Omeopatia

Omotossicologia

dr_reckewegL’Omotossicologia è una forma moderna di omeopatia, ideata dal medico tedesco Dr Hans-Heinrich RECKEWEG (1905-1985).  In Germania, dove viene utilizzata con successo da oltre 50 anni, è la medicina non-convenzionale più prescritta in assoluto. Di fatto, in Germania l’80% dei medici prescrive senza tanti problemi farmaci omotossicologici e omeopatici. L’efficacia e la sicurezza dei farmaci omotossicologici è testimoniata anche da quasi 100 studi clinici. 

L’Omotossicologia mette a disposizione del medico farmaci che sono complementari a quelli allopatici o, in molti casi, addirittura alternativi e parimenti efficaci, in termini di velocità  d’ azione ed effetti. Un medico che conosce le due medicine ha maggiore possibilità di guarire il proprio paziente e anche la certezza di esporlo a minori effetti collaterali dovuti all’esclusivo uso di farmaci chimici.

Secondo l’Omotossicologia le malattie sono, in ultima analisi, l’effetto di una intossicazione dell’organismo. Le “tossine” che sovraccaricano e ammalano il corpo possono essere di origine chimica, batterica, biologica, post-traumatica e metabolica. I sintomi con cui le malattie si manifestano altro non sarebbero che il tentativo dell’organismo di liberarsi da queste tossine. La continua soppressione dei sintomi, che all’inizio sono spesso infiammatori e febbrili,  porterebbe con il tempo a fasi più profonde e più pericolose, in cui spesso prevale l’elemento “freddo” della sclerosi o della degenerazione e non più l’aspetto “caldo” dell’infiammazione. Il Dr Reckeweg ha descritto 6 fasi (Tab.1). Nelle prime tre l’organismo ha una certa capacità di autoguarigione, mentre nelle ultime  tre questa capacità viene persa e il corpo “scivola” verso la cronicità e la degenerazione, anche tumorale.

L’Omotossicologia è un ponte tra l’Omeopatia classica e la moderna medicina scientifica. Il metodo di preparazione dei farmaci è omeopatico (diluizione e dinamizzazione), ma il modo con cui questi vengono prescritti può essere sia omeopatico e sia allopatico. Il linguaggio utilizzato dall’Omotossicologia è attuale e si basa sulle scoperte della medicina degli ultimi 50 anni.

I farmaci Omotossicologici, molti dei quali propri di questa disciplina e non disponibili nell’Omeopatia classica, agiscono allo stesso tempo contro il sintomo e attivano i sistemi di disintossicazione del sistema linfatico e del tessuto connettivo.
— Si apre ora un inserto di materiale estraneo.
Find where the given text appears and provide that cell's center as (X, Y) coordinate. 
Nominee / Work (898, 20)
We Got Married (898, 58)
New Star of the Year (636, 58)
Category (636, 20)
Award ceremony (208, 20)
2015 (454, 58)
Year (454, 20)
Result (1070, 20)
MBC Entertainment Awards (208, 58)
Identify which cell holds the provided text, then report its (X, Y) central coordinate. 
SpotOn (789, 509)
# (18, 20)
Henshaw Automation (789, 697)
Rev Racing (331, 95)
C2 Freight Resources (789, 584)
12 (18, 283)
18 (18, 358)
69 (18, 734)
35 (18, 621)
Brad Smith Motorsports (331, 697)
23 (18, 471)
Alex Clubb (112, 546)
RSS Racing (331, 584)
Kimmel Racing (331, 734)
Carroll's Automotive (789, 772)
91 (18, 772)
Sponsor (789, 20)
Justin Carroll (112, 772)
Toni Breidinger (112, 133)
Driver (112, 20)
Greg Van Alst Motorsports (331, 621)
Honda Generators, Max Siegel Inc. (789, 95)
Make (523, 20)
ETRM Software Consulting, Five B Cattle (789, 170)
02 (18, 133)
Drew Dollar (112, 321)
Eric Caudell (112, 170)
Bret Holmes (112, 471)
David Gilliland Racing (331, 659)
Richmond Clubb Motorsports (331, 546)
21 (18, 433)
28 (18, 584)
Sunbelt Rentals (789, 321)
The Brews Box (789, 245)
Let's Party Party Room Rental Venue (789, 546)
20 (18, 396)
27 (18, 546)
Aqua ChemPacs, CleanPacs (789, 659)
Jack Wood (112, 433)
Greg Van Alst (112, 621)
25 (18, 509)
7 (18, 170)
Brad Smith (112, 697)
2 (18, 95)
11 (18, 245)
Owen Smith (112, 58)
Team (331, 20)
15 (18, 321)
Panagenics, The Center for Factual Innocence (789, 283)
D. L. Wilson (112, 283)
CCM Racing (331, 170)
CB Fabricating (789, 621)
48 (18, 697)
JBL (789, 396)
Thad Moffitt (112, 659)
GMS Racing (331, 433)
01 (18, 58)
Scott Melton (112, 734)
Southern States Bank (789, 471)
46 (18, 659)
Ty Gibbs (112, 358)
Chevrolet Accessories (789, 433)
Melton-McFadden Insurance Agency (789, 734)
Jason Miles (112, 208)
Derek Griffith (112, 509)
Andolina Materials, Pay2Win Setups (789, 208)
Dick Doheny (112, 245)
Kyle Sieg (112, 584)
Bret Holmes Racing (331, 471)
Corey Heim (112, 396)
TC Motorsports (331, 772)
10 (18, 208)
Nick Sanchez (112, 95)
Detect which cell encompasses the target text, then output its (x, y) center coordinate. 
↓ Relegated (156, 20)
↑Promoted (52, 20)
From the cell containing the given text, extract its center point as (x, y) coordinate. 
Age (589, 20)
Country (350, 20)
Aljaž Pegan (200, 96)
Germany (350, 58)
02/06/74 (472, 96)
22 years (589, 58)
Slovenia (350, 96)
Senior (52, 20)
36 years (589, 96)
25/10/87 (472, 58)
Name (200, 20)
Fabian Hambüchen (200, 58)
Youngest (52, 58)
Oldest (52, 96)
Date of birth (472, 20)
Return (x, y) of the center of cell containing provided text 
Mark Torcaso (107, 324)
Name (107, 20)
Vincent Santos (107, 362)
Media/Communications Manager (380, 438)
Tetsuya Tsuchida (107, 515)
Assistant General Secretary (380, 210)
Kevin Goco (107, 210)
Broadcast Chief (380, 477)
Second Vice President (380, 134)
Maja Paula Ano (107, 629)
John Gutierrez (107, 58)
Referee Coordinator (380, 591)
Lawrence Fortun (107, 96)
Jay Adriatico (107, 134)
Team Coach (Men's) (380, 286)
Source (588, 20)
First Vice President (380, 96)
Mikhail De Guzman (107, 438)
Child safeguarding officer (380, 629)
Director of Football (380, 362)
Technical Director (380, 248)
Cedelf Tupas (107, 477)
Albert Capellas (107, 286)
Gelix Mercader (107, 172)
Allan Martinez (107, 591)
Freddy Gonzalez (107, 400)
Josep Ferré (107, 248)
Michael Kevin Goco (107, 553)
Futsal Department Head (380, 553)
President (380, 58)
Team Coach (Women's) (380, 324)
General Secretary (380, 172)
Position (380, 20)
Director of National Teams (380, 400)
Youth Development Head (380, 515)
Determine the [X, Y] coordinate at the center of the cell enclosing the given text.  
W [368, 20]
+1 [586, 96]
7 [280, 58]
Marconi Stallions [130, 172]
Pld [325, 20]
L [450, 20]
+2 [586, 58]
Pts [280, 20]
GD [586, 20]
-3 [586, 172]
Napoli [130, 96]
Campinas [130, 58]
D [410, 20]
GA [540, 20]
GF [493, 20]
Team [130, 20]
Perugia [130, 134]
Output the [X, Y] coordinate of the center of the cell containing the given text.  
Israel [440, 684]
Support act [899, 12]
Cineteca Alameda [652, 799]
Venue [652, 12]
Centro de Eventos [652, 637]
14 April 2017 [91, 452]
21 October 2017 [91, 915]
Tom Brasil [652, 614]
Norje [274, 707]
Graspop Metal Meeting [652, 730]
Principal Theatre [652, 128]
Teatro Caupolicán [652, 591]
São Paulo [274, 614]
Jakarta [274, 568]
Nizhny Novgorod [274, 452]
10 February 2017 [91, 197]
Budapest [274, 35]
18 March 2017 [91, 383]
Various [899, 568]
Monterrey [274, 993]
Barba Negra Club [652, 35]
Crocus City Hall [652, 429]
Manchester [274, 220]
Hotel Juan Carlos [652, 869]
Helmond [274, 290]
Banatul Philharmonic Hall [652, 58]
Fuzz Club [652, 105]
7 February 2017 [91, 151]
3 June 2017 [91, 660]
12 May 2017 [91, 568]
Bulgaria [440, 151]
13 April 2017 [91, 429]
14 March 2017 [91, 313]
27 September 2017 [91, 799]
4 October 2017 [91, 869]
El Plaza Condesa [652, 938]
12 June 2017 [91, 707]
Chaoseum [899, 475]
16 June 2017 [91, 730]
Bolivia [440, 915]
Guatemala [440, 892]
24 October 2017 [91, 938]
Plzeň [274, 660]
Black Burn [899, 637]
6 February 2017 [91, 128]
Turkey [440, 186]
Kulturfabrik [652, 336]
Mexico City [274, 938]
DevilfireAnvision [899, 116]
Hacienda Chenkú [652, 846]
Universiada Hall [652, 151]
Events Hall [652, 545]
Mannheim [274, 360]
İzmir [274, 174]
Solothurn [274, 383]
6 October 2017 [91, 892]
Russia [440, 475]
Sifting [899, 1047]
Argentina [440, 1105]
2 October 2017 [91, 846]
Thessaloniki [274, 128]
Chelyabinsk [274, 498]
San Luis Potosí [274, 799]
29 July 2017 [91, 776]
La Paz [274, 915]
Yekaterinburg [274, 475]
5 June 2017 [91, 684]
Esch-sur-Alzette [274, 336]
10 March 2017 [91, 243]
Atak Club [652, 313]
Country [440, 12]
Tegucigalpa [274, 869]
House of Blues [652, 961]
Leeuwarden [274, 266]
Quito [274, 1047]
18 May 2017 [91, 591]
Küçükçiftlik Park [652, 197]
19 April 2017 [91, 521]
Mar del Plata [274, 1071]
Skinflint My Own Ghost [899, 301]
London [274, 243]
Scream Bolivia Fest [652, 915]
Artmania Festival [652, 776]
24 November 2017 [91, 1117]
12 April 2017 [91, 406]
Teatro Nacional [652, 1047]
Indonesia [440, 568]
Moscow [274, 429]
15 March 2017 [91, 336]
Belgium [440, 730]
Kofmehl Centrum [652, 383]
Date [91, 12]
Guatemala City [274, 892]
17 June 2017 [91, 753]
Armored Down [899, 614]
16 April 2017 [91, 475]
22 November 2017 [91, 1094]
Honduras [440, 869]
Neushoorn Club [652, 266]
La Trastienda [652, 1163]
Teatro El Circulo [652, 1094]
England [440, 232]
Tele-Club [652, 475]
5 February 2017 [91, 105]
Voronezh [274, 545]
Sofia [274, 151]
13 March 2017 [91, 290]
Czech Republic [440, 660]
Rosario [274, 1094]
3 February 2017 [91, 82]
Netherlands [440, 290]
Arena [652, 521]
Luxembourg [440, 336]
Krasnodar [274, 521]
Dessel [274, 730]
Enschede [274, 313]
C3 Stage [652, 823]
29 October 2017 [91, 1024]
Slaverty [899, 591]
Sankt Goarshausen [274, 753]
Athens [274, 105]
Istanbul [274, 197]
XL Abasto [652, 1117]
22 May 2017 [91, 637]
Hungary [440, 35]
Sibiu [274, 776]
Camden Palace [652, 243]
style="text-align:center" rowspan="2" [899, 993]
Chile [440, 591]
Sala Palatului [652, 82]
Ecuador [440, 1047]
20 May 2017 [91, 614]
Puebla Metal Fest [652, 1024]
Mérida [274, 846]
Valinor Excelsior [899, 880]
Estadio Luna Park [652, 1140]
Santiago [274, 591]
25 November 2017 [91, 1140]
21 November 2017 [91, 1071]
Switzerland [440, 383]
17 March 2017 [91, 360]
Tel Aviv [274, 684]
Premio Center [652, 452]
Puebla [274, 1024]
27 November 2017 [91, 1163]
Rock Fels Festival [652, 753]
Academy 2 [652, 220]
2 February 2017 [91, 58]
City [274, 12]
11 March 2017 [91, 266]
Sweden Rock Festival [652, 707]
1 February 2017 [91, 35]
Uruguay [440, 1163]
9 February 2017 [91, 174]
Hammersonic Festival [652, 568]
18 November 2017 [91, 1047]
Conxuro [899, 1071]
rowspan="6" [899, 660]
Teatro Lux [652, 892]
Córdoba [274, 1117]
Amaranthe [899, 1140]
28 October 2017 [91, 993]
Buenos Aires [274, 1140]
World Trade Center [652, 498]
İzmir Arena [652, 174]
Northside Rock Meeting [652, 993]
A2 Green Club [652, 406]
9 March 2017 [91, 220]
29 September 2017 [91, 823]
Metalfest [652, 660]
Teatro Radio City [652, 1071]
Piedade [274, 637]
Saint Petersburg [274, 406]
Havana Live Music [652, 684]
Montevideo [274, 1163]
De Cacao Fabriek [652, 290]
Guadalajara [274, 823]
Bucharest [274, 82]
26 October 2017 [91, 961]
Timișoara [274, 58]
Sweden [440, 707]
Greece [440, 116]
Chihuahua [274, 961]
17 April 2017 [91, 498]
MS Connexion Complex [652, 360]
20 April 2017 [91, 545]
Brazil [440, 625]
L’Omotossicologia è efficace in moltissime malattie.

In Italia i farmaci omotossicologici sono prescritti da medici esperti in Omotossicologia e sono venduti solo in Farmacia.

Fase di escrezione Il sistema difensivo del corpo è integro e può eliminare le tossine  in modo efficace e  per varie vie, come catarro, diarrea, ecc.
Fase di reazione Se la escrezione non è sufficiente, il corpo reagisce con un processo infiammatorio (come ad esempio la febbre) nel tentativo di neutralizzare le tossine.
Fase di deposito Se le tossine non sono sufficientemente escrete e continuano a impegnare l’organismo, tendono ad essere depositate nello spazio extracellulare. Questa fase di deposito e accumulo è spesso asintomatica.
Fase di impregnazione Le tossine impregnano il tessuto connettivo e invadono le cellule.  In questa fase i sintomi diventano progressivamente più gravi e testimoniano il danno organico e cellulare.
Fase di degenerazione Il notevole accumulo di tossine all’interno della cellula distrugge la gran parte delle cellule di un organo, portandolo alla degenerazione.
Fase di neoplasia In questa fase, la malattia è caratterizzata dalla produzione di cellule indifferenziate e non specializzate. Questo apre la porta alle patologie tumorali.